## [Work instruction]
As you look over the data below, please find each line where the word "computer" appears, then copy it.

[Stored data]
____________

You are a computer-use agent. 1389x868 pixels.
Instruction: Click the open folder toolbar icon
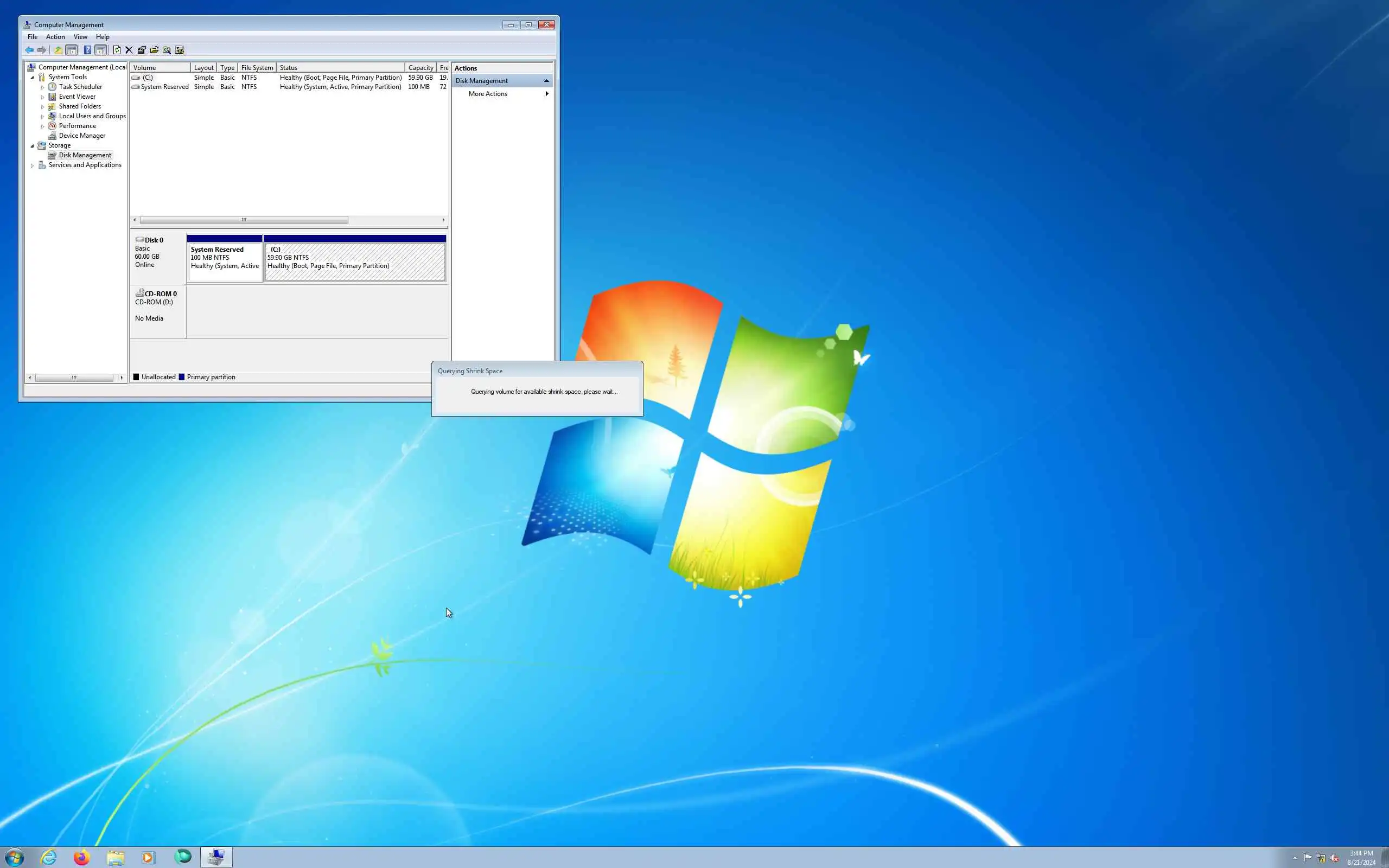155,50
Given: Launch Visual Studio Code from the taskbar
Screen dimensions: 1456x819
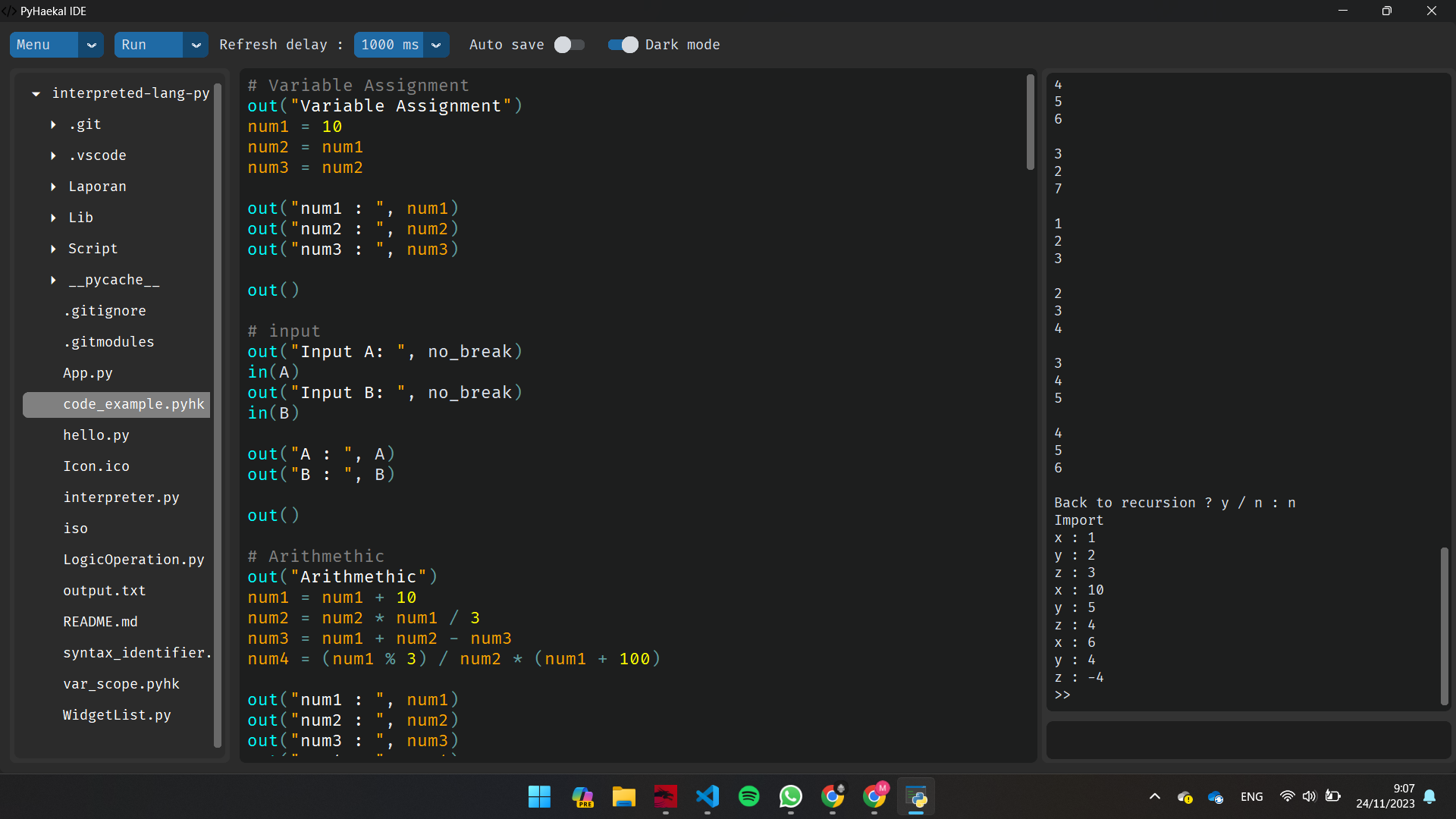Looking at the screenshot, I should pos(706,797).
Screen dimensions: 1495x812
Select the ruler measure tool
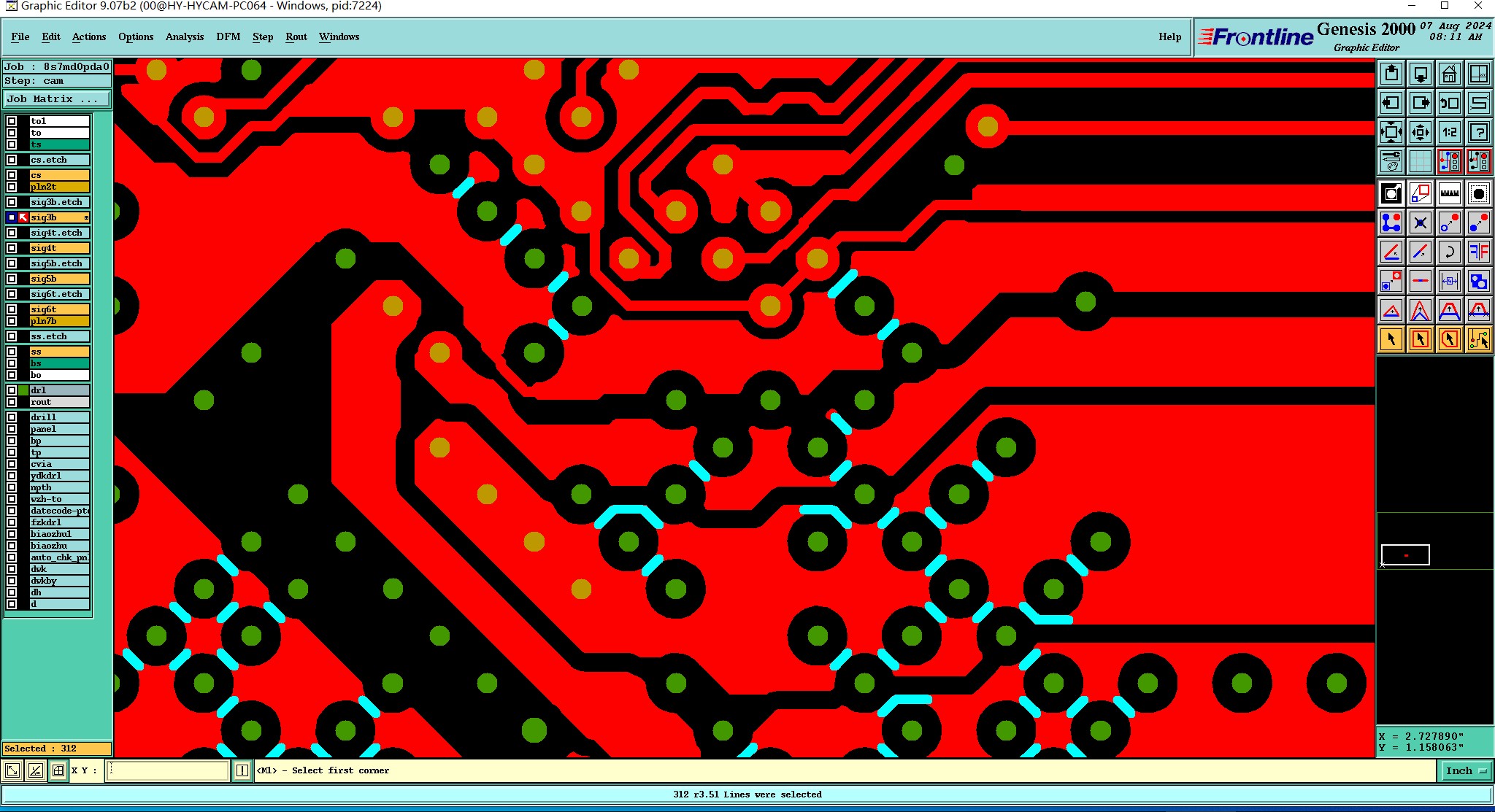point(1449,193)
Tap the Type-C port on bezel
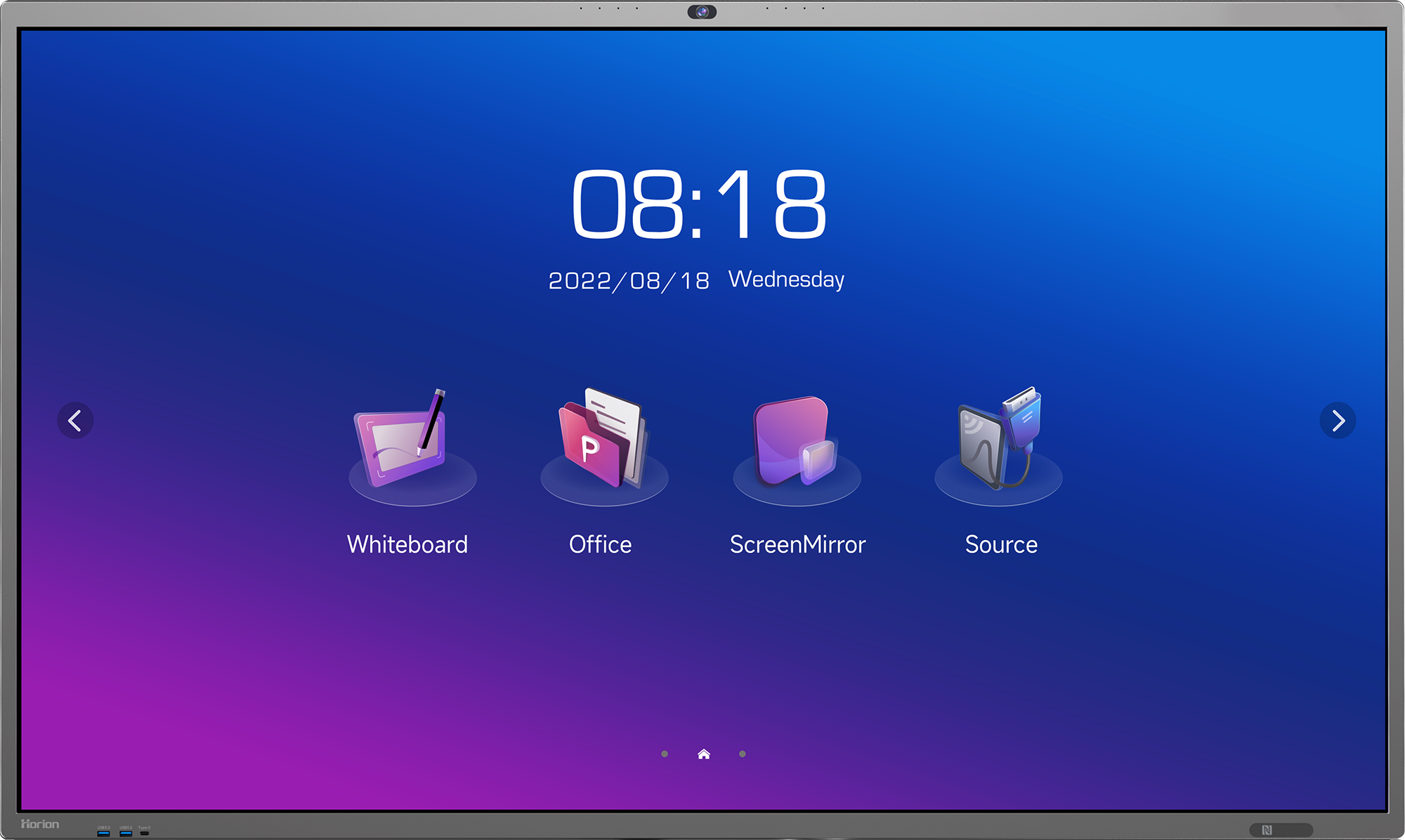Viewport: 1405px width, 840px height. point(145,833)
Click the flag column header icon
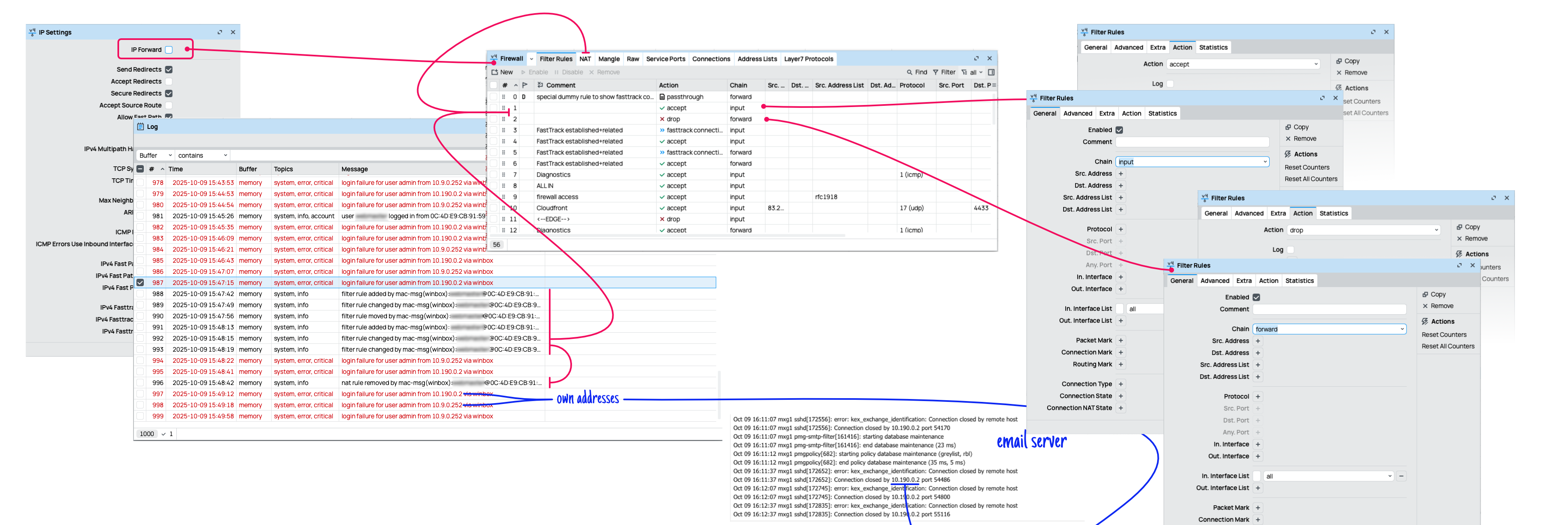Image resolution: width=1568 pixels, height=525 pixels. [525, 86]
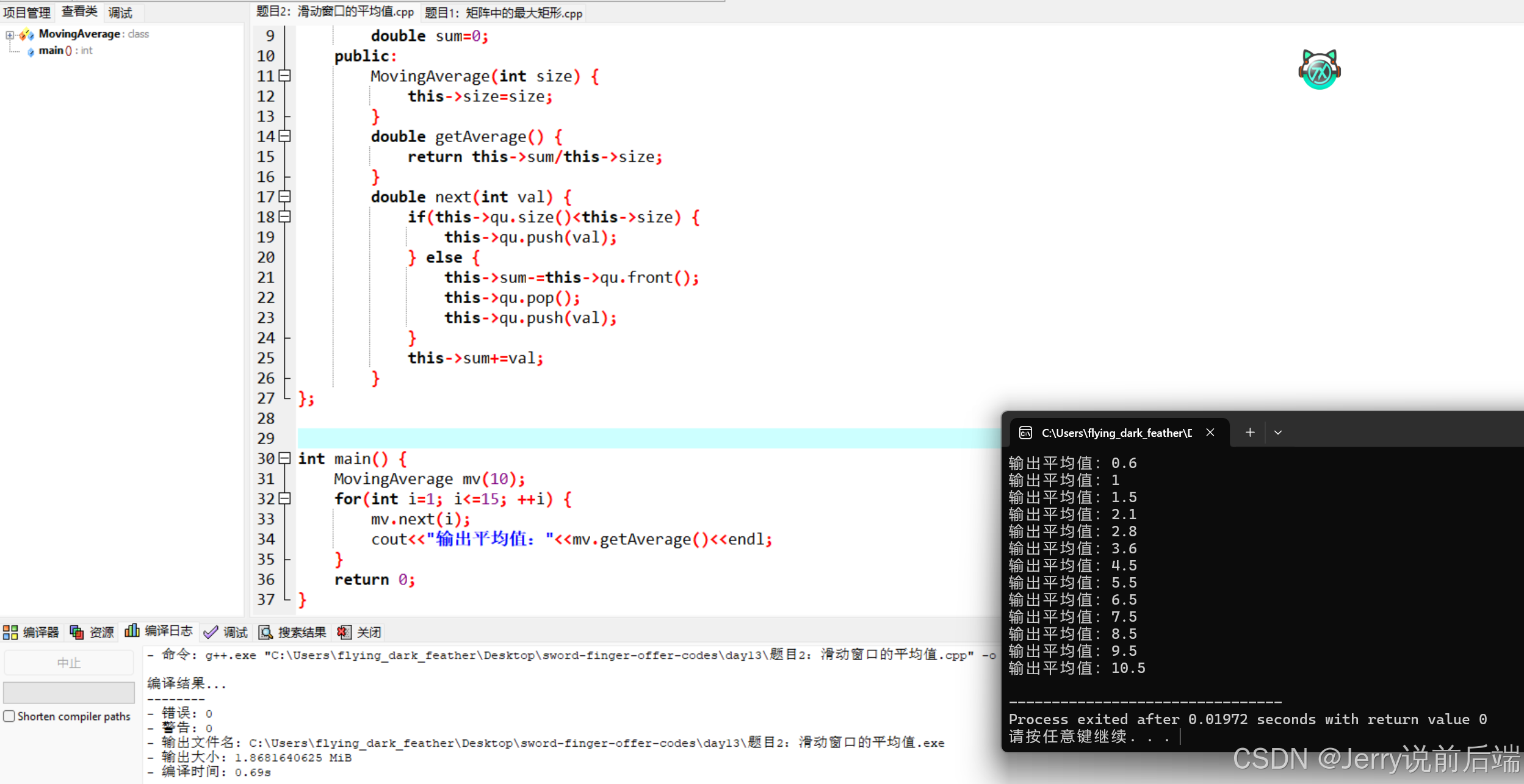1524x784 pixels.
Task: Click the 中止 abort button
Action: coord(68,663)
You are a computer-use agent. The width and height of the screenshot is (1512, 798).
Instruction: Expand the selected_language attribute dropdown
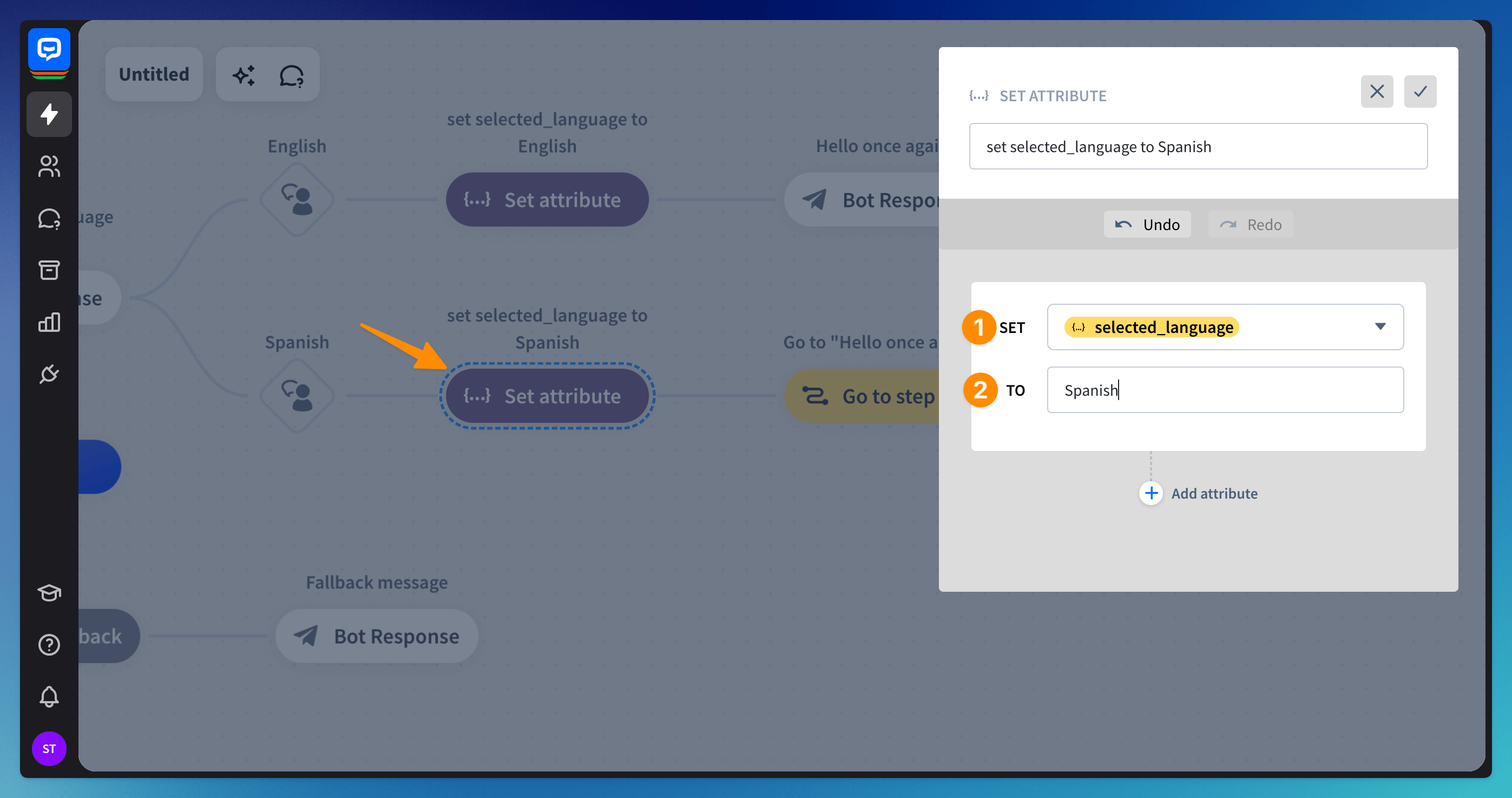[x=1379, y=326]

____________

## [Finished exercise]
You are a computer-use agent. 1389x868 pixels.
You are a computer-use agent. The width and height of the screenshot is (1512, 798).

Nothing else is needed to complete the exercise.